◆ **Extract provided**
──────────────────────────────
Now is not the time to ease social distancing measures, experts say
In a tweet issued late Sunday night, President Donald Trump suggested that the economic impact of social distancing measures enacted around the United States may be worse than the spread of—and deaths attributed to—the coronavirus pandemic itself. Monday, he said that his administration may soon relax federal social distancing guidelines meant to slow the spread of disease and suggested that closed businesses should reopen—talking points he reiterated today, saying he "would love to have the country opened up and just raring to go by Easter". That's a little more than two weeks from now.
That message has been echoed in various forms by a growing number of pundits and officials, even as the number of COVID-19 cases escalates rapidly across the country. The World Health Organization said today that with the national surge in new confirmed cases—which now exceed 46,500—the U.S. has the potential to become the new epicenter of the outbreak.
A premature return to business as usual could make transmission of the virus in the U.S. far more widespread, experts caution, and amplify a surge of illness that threatens to overwhelm the nation's health care capacity.
"Anyone advising the end of social distancing now needs to fully understand what the country will look like if we do that," wrote Tom Inglesby, director of the Johns Hopkins Center for Health Security, in a series of tweets shared tens of thousands of times Monday night. "[COVID-19] would spread widely, rapidly, terribly, could kill potentially millions in the [year] ahead with huge social and economic impact across the country."
──────────────────────────────
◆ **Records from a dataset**

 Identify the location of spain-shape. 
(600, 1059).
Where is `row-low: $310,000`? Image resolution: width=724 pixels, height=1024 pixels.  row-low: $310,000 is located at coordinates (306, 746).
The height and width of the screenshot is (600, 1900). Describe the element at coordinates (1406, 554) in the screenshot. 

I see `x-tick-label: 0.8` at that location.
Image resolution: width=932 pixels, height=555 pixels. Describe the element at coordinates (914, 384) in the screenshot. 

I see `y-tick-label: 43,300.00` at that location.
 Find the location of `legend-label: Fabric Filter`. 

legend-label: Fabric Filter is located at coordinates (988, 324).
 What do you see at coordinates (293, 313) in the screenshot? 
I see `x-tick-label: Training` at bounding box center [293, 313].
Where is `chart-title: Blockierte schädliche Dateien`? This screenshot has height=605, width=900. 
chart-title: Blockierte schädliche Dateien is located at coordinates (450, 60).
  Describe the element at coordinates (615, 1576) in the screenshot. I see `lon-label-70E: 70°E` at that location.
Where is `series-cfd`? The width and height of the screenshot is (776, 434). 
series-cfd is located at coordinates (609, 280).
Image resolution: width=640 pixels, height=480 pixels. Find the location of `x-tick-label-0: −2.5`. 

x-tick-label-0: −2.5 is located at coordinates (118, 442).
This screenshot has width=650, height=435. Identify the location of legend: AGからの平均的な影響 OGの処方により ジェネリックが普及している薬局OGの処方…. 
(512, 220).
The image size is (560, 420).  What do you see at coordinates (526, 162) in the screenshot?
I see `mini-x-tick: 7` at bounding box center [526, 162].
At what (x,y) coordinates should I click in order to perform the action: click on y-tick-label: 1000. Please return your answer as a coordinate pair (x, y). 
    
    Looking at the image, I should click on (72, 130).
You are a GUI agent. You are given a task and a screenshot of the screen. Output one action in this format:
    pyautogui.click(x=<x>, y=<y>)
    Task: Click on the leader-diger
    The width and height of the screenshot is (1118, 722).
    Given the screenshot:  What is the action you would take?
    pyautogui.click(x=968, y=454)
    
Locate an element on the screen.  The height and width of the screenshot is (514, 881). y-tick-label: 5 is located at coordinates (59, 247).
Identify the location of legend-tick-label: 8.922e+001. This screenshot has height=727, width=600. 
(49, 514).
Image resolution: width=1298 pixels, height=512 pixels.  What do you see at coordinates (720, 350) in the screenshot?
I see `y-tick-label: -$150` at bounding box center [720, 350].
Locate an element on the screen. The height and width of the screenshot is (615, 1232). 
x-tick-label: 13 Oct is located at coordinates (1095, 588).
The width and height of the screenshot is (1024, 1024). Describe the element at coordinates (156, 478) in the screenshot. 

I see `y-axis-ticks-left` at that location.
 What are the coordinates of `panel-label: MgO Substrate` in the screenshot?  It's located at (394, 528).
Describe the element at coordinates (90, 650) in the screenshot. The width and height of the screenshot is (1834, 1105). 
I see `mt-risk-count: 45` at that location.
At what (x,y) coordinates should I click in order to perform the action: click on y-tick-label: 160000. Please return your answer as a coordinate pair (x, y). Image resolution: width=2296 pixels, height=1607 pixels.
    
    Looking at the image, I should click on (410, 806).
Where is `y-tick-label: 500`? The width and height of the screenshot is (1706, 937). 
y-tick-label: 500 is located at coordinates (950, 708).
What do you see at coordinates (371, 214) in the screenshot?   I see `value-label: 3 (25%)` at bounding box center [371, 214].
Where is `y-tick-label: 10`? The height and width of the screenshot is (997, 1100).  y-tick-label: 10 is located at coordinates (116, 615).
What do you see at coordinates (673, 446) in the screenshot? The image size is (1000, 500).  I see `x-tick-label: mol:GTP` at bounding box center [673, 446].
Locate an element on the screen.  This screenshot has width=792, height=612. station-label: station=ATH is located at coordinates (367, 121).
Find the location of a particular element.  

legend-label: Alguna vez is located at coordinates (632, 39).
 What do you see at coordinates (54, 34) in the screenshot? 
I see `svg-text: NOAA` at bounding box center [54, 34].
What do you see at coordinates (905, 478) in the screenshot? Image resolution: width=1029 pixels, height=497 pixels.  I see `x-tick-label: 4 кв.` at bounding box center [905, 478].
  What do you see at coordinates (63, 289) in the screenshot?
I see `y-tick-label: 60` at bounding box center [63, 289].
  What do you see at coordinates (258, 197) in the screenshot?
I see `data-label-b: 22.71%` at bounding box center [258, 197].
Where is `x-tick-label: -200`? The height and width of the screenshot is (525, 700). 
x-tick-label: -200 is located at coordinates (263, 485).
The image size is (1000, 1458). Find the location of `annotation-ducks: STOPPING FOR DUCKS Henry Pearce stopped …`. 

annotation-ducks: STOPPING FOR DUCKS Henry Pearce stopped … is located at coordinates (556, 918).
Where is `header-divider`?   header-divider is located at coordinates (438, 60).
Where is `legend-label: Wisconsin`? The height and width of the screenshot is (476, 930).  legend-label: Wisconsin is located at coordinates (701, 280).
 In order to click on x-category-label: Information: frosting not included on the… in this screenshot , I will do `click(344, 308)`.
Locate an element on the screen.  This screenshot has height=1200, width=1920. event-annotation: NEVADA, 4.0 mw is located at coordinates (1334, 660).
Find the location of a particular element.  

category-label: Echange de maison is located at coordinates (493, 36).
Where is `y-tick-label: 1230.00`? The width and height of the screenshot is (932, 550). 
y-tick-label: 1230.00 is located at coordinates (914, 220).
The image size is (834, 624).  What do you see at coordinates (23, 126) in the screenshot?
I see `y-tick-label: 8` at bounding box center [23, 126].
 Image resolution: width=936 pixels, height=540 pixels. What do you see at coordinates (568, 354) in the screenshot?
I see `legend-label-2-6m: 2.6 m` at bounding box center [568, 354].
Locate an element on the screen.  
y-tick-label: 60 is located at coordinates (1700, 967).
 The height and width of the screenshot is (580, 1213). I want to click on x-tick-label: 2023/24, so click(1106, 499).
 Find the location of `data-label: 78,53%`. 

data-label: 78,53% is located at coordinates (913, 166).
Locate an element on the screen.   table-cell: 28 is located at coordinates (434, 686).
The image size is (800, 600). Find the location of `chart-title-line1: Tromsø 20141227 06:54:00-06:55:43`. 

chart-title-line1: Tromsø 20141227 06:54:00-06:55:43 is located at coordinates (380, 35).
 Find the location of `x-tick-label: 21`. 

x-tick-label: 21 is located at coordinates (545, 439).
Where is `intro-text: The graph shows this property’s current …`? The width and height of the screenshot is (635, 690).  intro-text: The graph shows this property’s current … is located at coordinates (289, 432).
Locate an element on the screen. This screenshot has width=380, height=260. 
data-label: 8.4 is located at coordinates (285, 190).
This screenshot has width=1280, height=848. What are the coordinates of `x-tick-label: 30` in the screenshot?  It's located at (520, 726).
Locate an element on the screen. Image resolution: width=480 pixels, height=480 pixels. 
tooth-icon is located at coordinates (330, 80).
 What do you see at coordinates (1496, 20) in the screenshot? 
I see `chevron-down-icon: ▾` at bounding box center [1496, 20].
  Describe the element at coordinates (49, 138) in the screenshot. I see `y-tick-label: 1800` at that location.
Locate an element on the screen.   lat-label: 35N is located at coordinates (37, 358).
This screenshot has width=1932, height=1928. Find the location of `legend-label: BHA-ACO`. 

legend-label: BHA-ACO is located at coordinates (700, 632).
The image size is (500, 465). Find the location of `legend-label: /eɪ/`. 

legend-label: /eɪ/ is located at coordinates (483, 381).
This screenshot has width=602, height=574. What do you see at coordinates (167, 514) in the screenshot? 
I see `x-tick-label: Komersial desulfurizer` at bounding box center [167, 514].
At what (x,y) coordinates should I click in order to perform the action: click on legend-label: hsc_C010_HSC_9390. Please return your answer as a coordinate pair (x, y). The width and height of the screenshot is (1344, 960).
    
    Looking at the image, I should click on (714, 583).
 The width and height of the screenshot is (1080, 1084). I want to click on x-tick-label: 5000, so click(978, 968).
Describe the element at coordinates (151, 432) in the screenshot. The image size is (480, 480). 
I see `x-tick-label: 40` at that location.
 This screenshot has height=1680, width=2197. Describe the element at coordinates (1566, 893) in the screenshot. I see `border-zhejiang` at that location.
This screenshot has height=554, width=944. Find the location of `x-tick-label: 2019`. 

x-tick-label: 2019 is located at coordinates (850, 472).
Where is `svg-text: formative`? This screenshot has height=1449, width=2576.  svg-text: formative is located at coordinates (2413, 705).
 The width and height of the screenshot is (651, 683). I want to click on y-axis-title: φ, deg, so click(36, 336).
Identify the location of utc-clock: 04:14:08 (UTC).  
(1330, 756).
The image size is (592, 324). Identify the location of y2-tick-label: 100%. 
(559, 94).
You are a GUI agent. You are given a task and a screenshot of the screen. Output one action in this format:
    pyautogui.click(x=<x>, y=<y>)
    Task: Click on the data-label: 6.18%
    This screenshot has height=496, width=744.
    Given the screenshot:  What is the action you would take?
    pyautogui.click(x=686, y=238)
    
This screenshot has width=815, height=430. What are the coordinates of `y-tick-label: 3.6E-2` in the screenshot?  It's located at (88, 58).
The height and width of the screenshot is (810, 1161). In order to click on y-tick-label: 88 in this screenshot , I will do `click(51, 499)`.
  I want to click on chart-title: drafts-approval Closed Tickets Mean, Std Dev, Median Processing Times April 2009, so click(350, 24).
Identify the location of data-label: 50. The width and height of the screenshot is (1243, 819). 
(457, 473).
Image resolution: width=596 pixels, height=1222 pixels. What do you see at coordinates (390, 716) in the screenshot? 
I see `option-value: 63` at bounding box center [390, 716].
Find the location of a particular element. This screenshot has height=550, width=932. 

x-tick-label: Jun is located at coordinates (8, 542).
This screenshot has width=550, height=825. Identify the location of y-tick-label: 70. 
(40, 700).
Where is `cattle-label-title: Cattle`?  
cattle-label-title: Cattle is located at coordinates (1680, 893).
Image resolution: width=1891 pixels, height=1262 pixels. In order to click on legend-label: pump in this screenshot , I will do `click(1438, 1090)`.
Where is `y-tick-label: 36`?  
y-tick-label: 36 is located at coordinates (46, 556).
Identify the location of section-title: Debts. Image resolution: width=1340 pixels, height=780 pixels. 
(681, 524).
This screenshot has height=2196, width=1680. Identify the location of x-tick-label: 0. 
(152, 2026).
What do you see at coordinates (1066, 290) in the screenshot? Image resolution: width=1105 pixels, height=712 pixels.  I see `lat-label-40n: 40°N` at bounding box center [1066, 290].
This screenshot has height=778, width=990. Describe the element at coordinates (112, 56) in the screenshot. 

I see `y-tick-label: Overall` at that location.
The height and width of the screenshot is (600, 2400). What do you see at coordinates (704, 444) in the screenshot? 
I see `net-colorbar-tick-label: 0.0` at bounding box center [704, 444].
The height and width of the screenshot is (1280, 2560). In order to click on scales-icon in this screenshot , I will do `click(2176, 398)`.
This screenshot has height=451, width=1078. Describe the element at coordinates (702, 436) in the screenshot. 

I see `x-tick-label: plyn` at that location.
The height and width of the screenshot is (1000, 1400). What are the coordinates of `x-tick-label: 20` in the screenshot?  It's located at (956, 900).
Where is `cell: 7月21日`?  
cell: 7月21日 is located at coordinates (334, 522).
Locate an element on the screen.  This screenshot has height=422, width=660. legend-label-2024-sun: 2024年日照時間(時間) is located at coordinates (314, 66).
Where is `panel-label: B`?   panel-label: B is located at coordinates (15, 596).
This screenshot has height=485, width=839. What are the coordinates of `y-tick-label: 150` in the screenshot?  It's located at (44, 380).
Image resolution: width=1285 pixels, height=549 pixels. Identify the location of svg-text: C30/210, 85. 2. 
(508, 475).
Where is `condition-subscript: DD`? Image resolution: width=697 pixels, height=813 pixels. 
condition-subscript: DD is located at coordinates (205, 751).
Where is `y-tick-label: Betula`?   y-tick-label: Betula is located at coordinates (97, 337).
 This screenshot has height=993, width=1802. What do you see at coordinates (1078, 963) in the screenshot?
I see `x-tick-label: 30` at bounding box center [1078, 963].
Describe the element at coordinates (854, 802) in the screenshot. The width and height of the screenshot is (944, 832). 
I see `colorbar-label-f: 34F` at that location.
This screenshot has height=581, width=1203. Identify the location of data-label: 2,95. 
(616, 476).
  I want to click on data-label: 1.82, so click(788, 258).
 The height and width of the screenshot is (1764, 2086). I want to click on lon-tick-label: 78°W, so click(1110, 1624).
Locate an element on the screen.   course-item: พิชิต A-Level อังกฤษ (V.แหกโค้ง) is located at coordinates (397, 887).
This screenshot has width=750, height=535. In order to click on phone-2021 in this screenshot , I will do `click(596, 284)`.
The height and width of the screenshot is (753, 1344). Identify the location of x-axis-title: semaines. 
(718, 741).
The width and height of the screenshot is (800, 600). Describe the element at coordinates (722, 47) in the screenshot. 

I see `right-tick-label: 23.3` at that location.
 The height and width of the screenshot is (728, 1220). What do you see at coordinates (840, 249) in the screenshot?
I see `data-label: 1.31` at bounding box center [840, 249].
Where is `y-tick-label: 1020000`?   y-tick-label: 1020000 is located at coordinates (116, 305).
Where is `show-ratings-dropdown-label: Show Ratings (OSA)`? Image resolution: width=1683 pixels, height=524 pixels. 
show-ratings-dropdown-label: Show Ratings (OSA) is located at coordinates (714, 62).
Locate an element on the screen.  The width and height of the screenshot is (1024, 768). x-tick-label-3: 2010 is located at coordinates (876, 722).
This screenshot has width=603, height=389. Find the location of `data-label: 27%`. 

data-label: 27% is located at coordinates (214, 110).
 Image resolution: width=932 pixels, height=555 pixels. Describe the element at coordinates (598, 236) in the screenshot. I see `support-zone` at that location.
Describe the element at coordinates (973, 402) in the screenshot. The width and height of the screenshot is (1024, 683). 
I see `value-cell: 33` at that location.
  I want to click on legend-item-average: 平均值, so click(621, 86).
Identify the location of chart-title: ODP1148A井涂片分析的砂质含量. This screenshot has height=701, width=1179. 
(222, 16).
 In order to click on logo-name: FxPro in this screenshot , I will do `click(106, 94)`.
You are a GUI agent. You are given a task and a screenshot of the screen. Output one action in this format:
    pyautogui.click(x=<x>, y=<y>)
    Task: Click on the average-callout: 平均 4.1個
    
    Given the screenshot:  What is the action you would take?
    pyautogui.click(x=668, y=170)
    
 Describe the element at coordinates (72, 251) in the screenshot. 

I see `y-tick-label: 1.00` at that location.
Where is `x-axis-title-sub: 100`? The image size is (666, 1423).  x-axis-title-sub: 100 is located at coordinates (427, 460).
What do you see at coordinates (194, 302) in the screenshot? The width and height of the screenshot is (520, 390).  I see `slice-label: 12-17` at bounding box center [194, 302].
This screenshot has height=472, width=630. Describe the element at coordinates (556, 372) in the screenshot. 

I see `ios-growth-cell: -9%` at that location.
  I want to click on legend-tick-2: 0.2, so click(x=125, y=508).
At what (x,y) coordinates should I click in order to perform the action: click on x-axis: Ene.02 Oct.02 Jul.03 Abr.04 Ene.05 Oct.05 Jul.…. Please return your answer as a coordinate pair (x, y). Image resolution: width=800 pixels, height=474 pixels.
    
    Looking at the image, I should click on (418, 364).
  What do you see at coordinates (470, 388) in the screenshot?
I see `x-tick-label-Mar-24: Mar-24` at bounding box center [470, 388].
──────────────────────────────
◆ **Required action**
Continue the article about experts warning against easing social distancing, picking up after its final sentence. These records were taken from a separate source.

◆ **Response below**
In addition to shortages of masks to protect health care workers, hospitals have already reported that within a week, they expect to run out of ventilators to treat the sick, Inglesby continued. Because nearly 15% of COVID-19 cases are severe, a shortage of ventilators means health care workers would not be able to provide enough oxygen to these patients.
To drop all these measures now would be to accept that COVID pts will get sick in extraordinary numbers all over the country, far beyond— Tom Inglesby (@T_Inglesby) March 23, 2020
what the US health care system could bear. 11/x
Current evidence indicates that without social distancing measures, the virus spreads to an average of 2.5 people for every one person infected, Inglesby said. "For this disease to stop, we need to make it so that the average person spreads it to less than 1 other person," he tweeted. He pointed to countries in Asia where social distancing practices have helped curb the rapid spread of disease within three weeks.
But we need to press ahead for now w closed schools, mass— Tom Inglesby (@T_Inglesby) March 24, 2020
telecommuting, no gatherings, strong advisory to stay home unless you need to
go out—all are needed to slow this epidemic. 23/x
In an op-ed published Tuesday in The Baltimore Sun, Johns Hopkins leaders echoed Inglesby's sentiments, calling social distancing measures "indispensable."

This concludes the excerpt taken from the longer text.